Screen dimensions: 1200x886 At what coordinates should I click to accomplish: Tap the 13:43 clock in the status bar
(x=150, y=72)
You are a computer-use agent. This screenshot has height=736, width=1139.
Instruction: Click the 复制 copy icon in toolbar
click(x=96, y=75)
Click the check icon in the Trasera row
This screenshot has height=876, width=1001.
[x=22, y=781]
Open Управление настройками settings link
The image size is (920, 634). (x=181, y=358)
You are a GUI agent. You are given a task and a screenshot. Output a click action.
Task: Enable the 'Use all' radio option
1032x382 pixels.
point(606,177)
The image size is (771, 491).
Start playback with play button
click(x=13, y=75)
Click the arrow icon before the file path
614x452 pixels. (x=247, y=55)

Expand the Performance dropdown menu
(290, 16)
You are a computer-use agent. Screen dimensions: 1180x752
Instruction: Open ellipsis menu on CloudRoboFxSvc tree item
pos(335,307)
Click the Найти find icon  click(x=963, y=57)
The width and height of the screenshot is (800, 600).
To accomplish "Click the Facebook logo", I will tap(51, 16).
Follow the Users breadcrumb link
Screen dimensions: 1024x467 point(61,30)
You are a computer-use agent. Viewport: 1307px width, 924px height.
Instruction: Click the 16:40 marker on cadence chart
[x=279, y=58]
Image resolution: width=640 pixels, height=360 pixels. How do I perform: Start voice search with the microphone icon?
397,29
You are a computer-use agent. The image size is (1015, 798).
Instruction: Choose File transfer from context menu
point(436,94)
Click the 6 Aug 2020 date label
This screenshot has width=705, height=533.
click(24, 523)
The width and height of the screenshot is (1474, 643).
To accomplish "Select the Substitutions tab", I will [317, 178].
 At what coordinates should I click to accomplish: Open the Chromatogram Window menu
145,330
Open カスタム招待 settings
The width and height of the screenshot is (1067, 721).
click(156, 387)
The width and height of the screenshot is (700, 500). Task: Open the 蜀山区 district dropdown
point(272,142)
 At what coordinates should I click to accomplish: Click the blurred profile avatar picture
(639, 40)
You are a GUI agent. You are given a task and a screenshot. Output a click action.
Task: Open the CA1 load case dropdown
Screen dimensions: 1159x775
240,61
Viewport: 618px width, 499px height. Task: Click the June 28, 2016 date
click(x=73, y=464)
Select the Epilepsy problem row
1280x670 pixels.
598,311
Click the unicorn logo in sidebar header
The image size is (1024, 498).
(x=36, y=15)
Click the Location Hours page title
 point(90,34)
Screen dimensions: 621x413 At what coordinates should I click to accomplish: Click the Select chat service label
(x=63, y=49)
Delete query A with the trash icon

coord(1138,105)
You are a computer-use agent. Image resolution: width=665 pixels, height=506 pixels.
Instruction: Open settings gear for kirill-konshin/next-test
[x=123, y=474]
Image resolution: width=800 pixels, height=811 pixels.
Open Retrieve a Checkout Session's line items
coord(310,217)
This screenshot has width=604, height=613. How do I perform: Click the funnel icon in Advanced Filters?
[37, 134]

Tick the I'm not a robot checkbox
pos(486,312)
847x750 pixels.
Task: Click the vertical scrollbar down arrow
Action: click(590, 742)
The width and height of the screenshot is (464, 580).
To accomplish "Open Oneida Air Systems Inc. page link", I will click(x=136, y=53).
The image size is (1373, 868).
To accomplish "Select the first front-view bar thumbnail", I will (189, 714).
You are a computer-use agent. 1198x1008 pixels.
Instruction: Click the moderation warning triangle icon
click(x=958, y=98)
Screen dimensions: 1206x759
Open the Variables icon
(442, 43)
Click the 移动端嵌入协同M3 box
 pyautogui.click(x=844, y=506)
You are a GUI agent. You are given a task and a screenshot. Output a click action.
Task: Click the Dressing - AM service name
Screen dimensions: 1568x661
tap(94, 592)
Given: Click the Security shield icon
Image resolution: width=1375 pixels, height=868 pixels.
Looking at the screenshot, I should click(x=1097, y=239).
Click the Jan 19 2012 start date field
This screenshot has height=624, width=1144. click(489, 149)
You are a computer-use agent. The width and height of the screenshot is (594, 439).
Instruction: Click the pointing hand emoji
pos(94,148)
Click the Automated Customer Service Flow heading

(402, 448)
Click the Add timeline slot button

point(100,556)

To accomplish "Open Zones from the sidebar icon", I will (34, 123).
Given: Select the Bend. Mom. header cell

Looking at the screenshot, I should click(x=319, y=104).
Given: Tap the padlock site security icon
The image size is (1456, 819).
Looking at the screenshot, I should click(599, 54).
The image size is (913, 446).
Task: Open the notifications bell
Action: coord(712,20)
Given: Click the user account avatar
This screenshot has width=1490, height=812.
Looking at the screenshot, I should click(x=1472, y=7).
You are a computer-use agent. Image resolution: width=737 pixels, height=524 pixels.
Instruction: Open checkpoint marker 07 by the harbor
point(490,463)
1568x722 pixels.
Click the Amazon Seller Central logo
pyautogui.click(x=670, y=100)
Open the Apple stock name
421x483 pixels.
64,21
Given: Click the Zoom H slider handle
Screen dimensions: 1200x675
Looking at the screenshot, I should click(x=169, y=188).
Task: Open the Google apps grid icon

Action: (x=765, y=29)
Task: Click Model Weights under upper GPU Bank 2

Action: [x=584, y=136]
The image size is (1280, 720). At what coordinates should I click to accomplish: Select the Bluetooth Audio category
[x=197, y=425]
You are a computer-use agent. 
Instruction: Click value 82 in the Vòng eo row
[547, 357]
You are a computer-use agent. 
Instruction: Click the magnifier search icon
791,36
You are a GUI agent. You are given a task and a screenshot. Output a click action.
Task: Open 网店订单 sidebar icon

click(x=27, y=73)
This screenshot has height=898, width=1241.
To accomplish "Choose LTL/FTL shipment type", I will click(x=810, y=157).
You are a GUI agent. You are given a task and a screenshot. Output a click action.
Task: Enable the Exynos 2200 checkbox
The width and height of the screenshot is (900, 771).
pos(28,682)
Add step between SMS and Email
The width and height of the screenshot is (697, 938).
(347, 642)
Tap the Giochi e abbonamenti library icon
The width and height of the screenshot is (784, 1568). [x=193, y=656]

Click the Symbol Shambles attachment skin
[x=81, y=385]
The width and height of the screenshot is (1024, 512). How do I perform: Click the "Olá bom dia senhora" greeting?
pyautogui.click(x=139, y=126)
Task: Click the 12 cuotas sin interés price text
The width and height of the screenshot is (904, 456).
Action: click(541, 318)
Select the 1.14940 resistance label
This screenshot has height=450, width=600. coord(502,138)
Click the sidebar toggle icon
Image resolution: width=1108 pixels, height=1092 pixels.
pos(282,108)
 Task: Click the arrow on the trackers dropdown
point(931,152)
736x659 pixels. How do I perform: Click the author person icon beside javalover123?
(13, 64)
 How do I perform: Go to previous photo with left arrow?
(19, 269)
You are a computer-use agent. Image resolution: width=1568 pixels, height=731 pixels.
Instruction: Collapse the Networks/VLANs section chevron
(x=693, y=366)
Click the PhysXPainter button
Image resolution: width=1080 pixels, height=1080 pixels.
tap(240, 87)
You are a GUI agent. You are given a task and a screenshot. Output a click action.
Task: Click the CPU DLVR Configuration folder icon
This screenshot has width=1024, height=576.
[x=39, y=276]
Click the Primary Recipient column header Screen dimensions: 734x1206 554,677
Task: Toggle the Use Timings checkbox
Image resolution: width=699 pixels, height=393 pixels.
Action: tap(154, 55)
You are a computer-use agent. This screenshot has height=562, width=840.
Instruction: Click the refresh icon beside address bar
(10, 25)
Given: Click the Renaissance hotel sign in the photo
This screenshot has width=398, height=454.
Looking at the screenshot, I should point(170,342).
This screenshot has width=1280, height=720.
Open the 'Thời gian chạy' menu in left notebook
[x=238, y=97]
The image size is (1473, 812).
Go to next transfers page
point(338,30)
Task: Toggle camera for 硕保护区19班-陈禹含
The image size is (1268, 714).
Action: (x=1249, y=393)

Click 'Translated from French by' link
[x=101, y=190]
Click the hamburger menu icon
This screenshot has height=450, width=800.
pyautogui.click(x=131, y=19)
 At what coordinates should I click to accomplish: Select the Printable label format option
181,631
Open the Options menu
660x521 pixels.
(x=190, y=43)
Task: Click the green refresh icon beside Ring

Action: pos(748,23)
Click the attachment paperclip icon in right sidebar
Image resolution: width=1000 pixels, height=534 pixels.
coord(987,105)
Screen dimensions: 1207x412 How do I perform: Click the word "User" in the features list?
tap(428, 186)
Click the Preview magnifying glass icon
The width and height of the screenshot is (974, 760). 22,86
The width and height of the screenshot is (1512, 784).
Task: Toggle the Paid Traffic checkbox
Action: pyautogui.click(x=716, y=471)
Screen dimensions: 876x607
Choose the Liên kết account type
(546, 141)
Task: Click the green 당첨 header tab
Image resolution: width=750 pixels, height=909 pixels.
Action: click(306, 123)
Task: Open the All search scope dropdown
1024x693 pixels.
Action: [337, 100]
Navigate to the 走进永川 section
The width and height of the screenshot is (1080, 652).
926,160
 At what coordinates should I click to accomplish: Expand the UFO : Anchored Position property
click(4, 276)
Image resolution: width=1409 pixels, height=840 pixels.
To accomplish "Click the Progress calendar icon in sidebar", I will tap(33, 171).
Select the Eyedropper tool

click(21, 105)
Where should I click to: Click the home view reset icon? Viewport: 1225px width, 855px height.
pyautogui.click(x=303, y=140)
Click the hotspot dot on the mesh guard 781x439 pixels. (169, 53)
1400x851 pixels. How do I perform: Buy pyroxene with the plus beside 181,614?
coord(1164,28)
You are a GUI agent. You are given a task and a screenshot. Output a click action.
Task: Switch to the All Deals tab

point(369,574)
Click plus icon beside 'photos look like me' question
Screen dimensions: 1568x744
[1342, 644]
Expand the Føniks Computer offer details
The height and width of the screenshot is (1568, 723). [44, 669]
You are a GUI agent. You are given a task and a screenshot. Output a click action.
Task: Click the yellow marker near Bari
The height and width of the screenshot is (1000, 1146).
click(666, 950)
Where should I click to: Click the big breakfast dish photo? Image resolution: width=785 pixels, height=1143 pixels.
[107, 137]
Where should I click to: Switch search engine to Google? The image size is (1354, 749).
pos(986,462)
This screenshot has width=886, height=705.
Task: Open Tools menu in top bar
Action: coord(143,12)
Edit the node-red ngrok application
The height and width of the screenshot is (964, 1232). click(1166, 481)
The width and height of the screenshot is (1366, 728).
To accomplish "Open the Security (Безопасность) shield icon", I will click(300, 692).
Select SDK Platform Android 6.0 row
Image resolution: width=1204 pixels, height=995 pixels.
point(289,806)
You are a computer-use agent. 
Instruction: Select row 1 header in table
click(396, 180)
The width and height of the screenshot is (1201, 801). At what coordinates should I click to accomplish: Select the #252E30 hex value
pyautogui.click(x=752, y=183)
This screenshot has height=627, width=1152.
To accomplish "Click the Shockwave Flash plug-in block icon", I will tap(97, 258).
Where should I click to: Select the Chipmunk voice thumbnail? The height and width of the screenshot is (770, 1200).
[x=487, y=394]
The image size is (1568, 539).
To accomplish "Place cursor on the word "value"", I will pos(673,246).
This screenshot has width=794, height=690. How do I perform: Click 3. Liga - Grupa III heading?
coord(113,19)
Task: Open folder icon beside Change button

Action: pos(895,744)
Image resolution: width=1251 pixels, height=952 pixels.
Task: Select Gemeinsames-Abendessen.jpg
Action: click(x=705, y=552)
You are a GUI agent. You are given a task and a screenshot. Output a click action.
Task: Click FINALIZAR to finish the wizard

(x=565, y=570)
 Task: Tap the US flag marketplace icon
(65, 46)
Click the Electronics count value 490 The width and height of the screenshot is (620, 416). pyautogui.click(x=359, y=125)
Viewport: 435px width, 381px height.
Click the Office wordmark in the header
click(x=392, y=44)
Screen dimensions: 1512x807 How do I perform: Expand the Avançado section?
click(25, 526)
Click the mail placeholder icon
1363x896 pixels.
^^^^^^^^^^^^^^^^
Problem:
Which lines in the listing above hold the word "Enable"? Show each of them.

Answer below:
Task: Enable the 'Use all' radio option
Task: Enable the Exynos 2200 checkbox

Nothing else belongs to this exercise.